Assigned task: Every line from the one holding "You are a GUI" to the end of the entries should be repeated exactly, with the pictures left out.

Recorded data
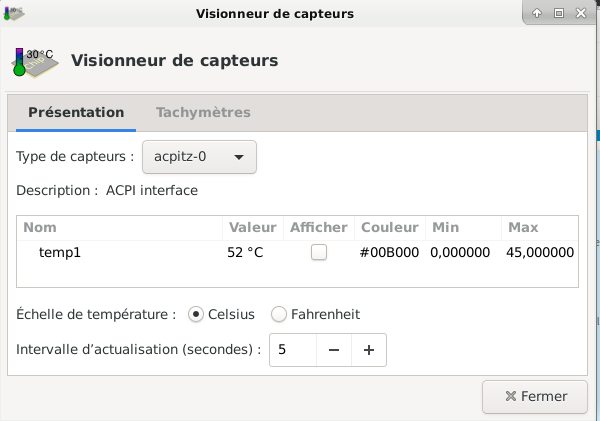Click the Nom column header
The width and height of the screenshot is (600, 421).
click(40, 227)
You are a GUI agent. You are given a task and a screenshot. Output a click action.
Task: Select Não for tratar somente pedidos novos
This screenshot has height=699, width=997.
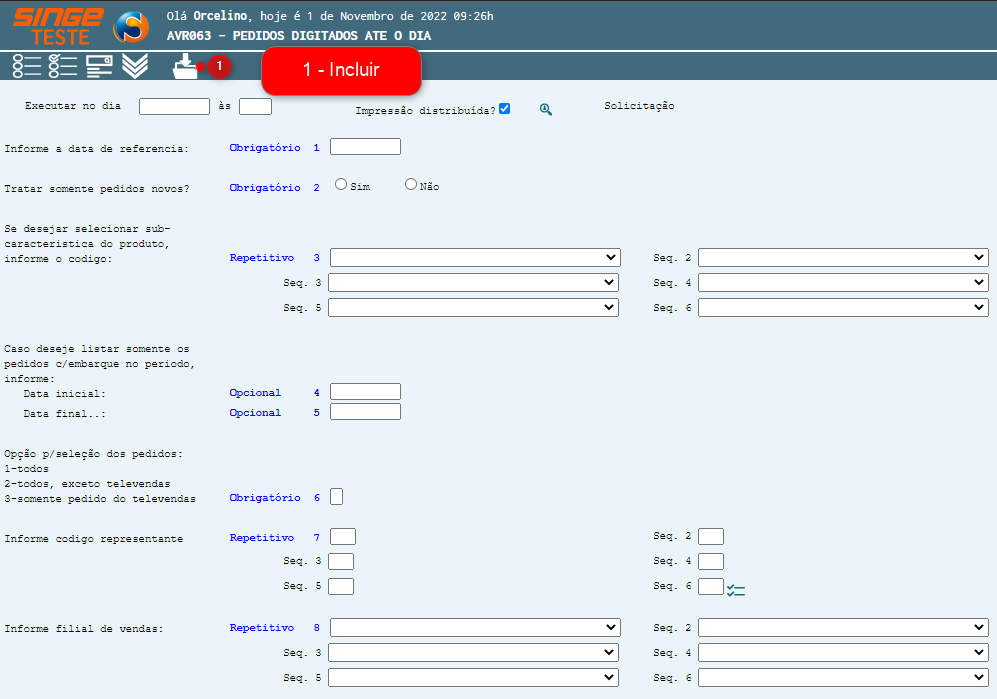(411, 184)
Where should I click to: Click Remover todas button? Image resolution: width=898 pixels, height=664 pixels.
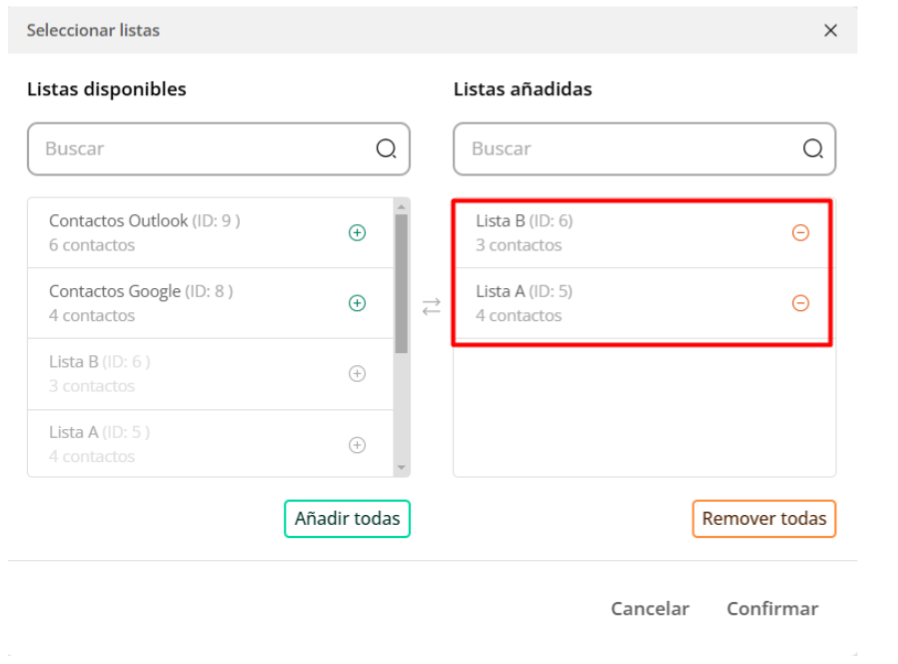(764, 518)
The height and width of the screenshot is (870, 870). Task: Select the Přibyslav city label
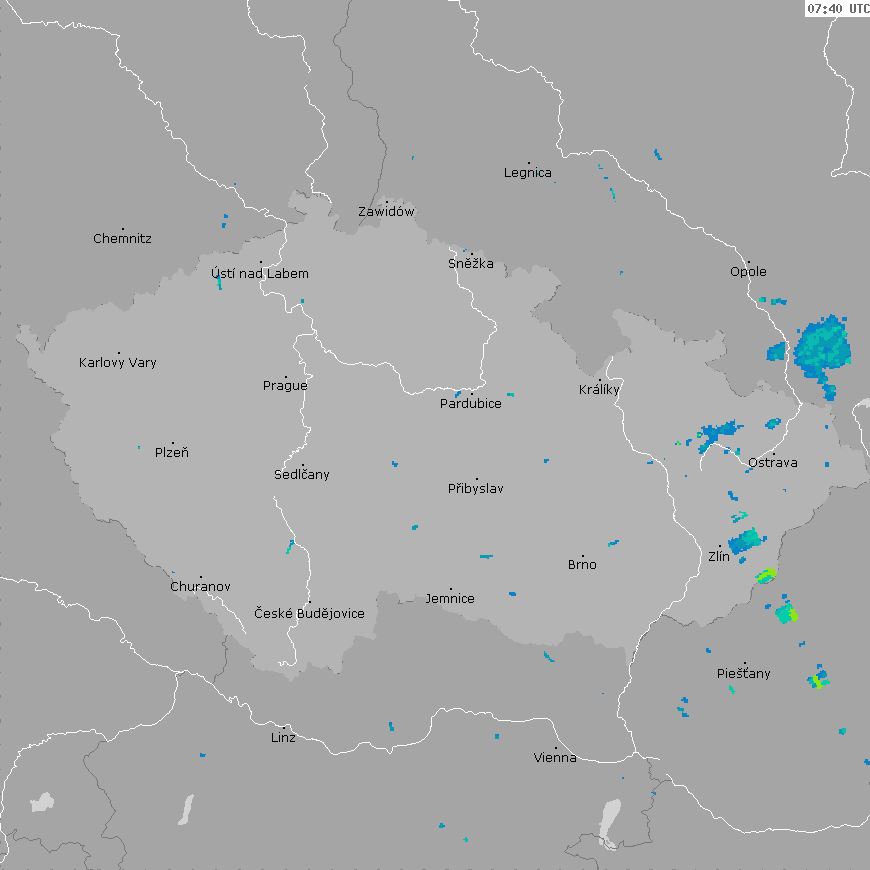(476, 489)
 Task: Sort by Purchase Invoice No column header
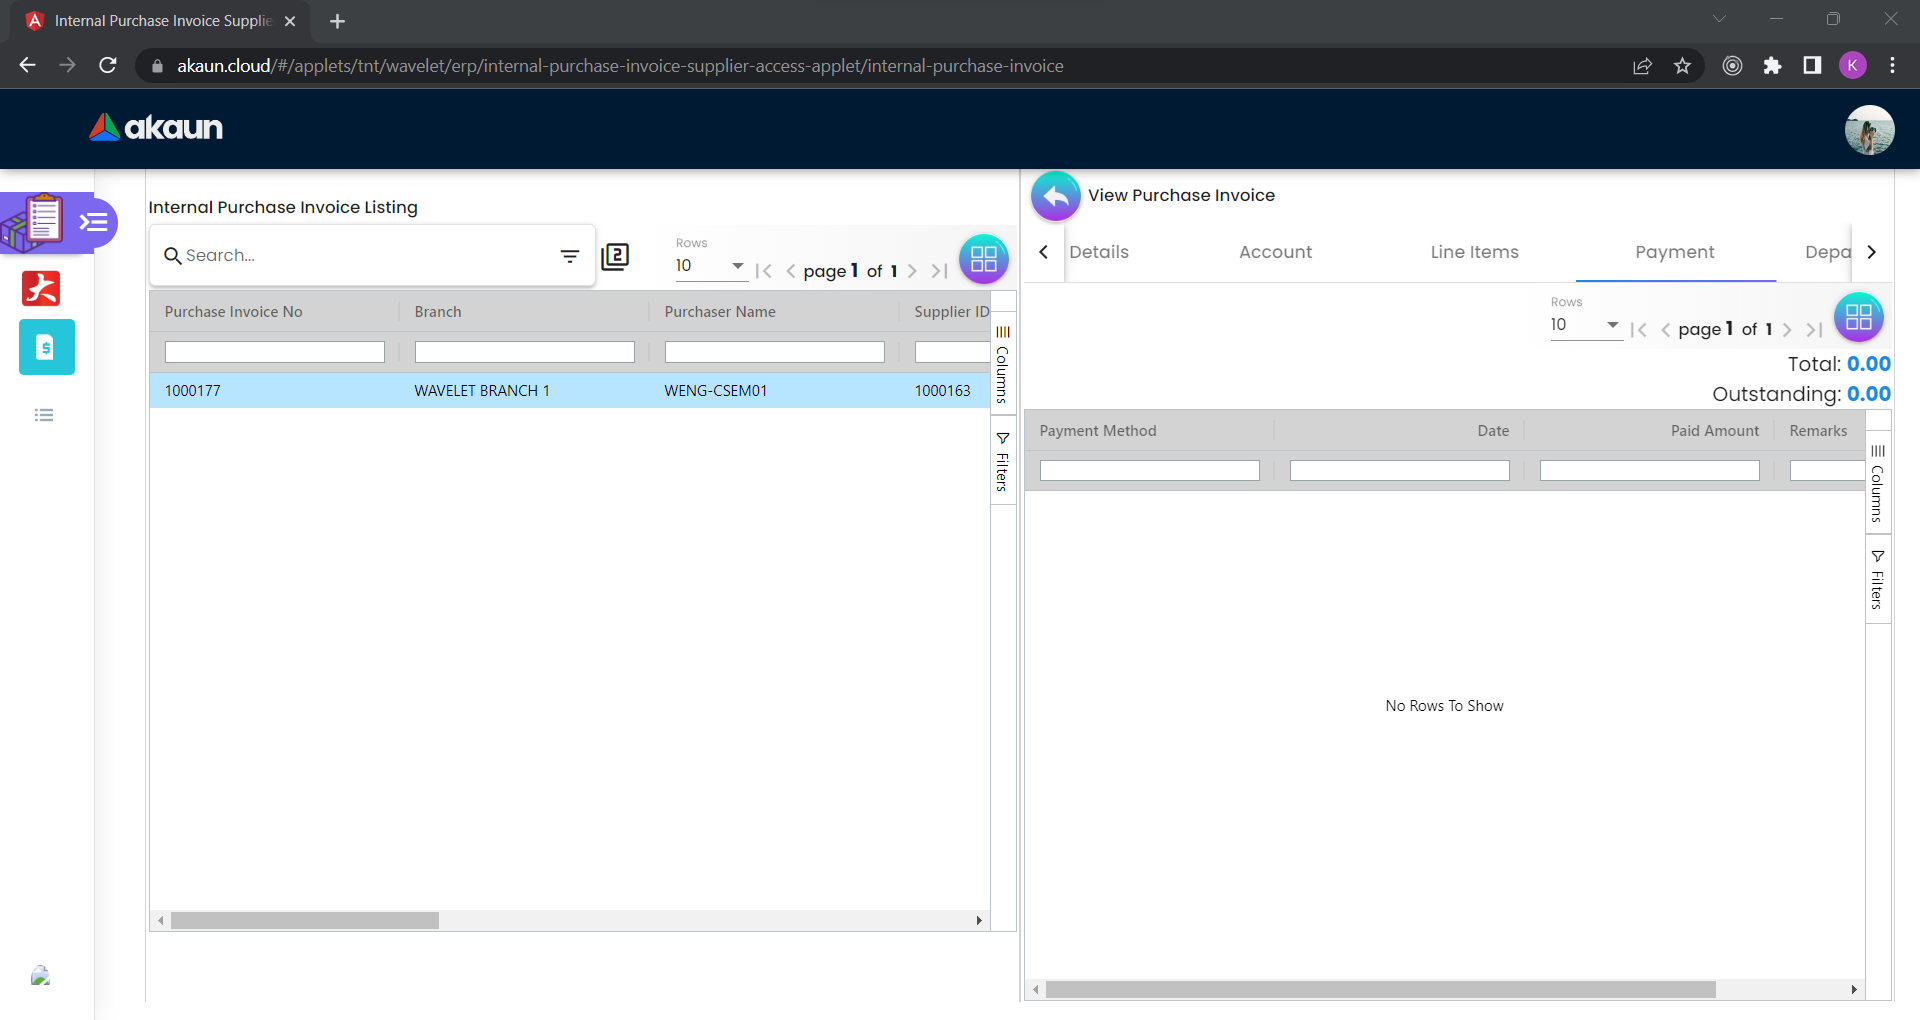tap(234, 312)
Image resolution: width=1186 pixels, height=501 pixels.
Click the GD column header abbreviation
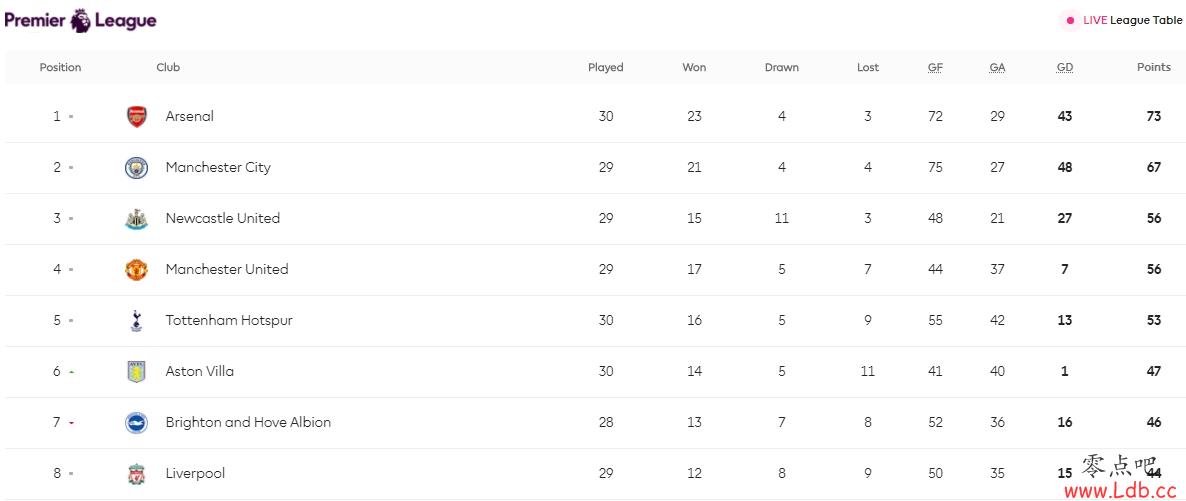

Task answer:
You are a GUI agent. You are given a task and a screenshot. Output a click action.
Task: Select Não for tratar somente pedidos novos
This screenshot has height=699, width=997.
(411, 184)
Where should I click to: Click Remover todas button? Image resolution: width=898 pixels, height=664 pixels.
(764, 518)
The height and width of the screenshot is (870, 870). Task: Select the Přibyslav city label
(476, 489)
 Task: Sort by Purchase Invoice No column header
tap(234, 312)
Image resolution: width=1186 pixels, height=501 pixels.
Click the GD column header abbreviation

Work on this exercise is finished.